▸ Extract
※

Recurrent Neural Networks#

  • Author: Johannes Maucher

  • Last Update: 30.10.2020

Recap: Feedforward Neural Networks#

Feedforward neural networks have already been introduced in 01NeuralNets.ipynb. Here, we just repeat the basics of feedforward nets in order to clarify how Recurrent Neural Networks differ from them.

In artificial neural networks the neurons are typically arranged in layers. There exist weighted connections between the neurons in different layers. The weights are learned during the training-phase and define the overall function \(f\), which maps an input-signal \(\mathbf{x}\) to an output \(\mathbf{y}\). In a feed-forward network the neural layers are ordered such that the signals of the input-neurons are connected to the input of the neurons in the first hidden layer. The output of the neurons in the \(i.th\) hidden layer are connected to the input of the neurons in the \((i+1).th\) hidden layer and so on. The output of the neurons in the last hidden layer, are connected to the neurons in the output layer. In particular there are no backward-connections in a feed-forward network. A multilayer-perceptron (MLP) is a feed-forward network in which all neurons in layer \(i\) are connected to all neurons in layer \(i+1\). A simple MLP with 3 input neurons, one hidden layer and one neuron in the output layer is depicted in figure below.

※

▸ Listed entries
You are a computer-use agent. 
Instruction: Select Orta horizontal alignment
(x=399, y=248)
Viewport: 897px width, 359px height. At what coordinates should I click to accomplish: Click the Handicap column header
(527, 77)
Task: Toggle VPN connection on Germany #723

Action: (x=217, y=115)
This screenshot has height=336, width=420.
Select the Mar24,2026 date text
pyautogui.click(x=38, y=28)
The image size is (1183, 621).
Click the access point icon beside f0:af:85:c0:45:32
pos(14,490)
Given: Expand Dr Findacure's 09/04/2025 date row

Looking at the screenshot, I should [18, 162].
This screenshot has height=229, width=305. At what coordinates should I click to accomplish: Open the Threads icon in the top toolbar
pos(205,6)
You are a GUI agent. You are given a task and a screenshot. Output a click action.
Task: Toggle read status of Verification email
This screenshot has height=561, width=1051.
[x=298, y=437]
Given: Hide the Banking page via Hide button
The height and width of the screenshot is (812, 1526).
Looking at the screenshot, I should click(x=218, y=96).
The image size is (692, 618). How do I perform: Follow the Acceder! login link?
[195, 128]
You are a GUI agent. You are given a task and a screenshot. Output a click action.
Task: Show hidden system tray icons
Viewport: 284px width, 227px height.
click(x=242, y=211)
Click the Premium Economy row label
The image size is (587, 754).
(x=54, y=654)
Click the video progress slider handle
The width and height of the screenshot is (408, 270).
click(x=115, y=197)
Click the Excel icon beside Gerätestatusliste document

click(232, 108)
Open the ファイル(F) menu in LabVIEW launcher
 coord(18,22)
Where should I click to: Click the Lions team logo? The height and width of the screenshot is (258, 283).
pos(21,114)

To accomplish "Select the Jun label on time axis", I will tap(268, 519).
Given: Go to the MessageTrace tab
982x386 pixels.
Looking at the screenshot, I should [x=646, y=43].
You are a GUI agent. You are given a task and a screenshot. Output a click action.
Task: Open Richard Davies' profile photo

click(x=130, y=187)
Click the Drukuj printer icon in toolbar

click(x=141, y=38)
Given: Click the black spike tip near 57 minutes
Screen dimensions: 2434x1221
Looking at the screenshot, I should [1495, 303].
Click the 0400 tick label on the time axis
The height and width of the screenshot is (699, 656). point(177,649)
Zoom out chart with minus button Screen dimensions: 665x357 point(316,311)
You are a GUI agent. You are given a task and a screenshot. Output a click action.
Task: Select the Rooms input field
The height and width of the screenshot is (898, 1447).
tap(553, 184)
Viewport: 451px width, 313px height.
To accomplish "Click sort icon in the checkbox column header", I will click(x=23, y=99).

※

▸ Exercise instructions
#1 Answer these questions about the neural network text:
(a) Who is named as its author?
(b) In which notebook were feedforward neural networks introduced earlier?
(c) In a multilayer-perceptron, which neurons is each neuron in layer \(i\) connected to?
#2 Echo the rows from the one containing "The image size is (1183, 621)." up to and including the one containing "Looking at the screenshot, I should [18, 162].".
The rows are unrelated to the neural network text.

▸ Solution set
#1
(a) Johannes Maucher
(b) 01NeuralNets.ipynb
(c) All neurons in layer \(i+1\)

#2
The image size is (1183, 621).
Click the access point icon beside f0:af:85:c0:45:32
pos(14,490)
Given: Expand Dr Findacure's 09/04/2025 date row

Looking at the screenshot, I should [18, 162].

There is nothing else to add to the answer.